■ **Task requirements**:
Leave out all pictures and retype exactly the lines from the one with "Click the greeting 'Здравствуйте.'" through the last line of the material.
━━━
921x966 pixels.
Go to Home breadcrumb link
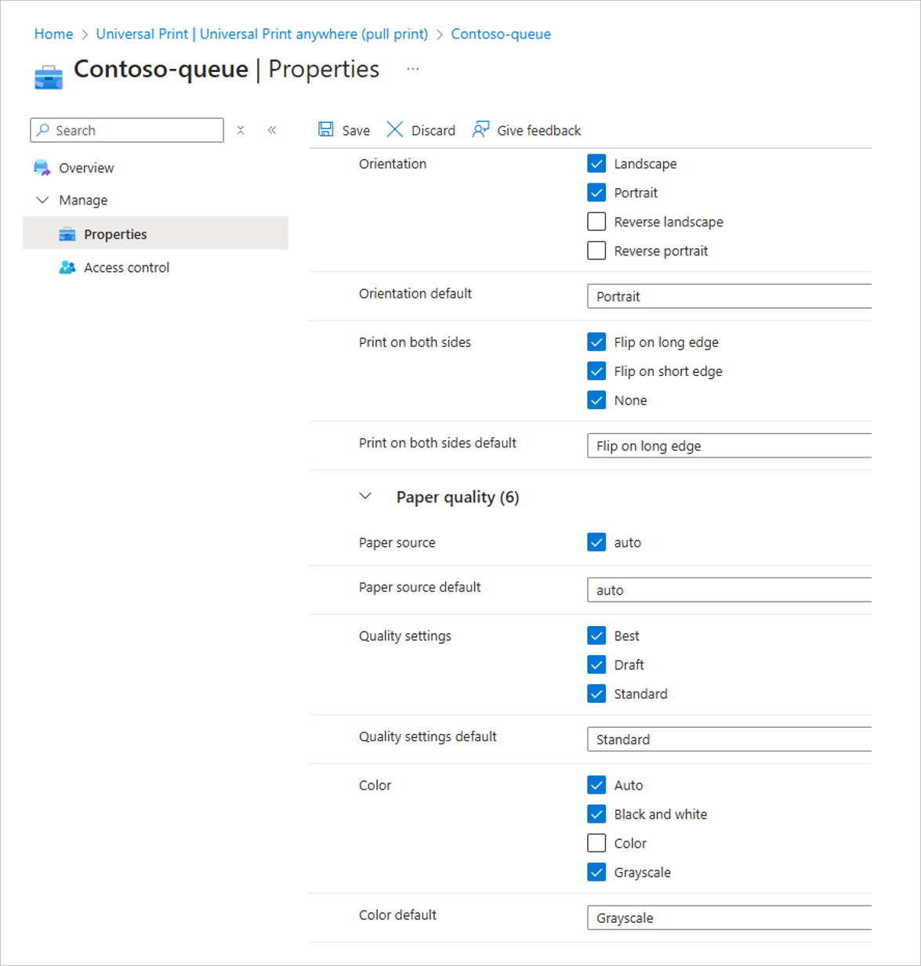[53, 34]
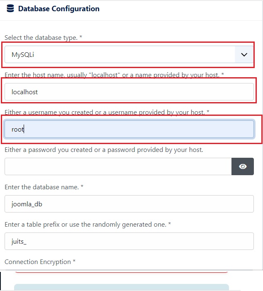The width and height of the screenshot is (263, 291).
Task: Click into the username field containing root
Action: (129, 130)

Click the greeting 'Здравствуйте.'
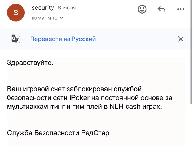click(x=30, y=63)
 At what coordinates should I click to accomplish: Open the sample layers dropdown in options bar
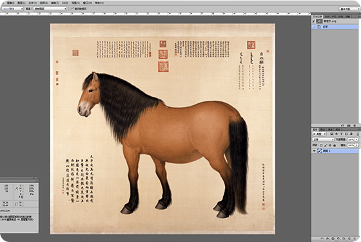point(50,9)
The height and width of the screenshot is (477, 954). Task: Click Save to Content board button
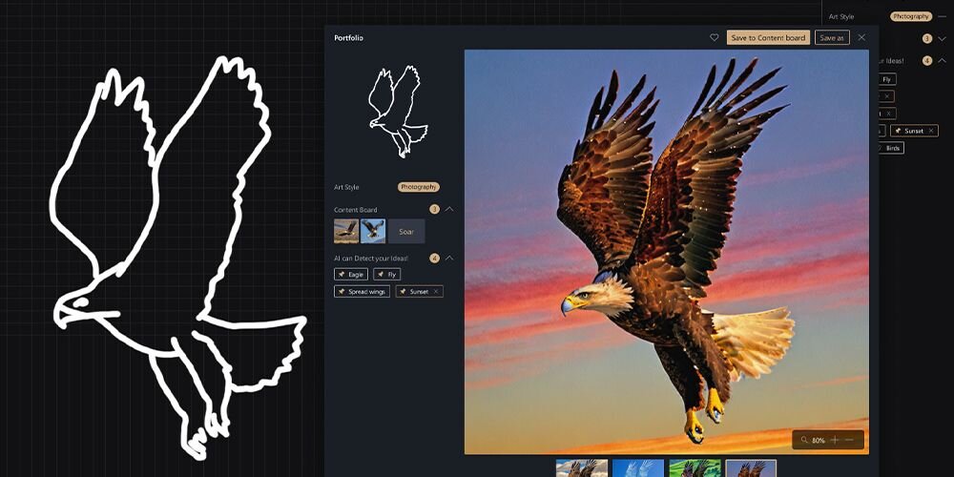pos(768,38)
━━━
■ **Result below**:
Click the greeting 'Здравствуйте.'
click(x=30, y=63)
 At what coordinates should I click to accomplish: Open the sample layers dropdown in options bar
point(50,9)
The height and width of the screenshot is (477, 954). Task: Click Save to Content board button
pos(768,38)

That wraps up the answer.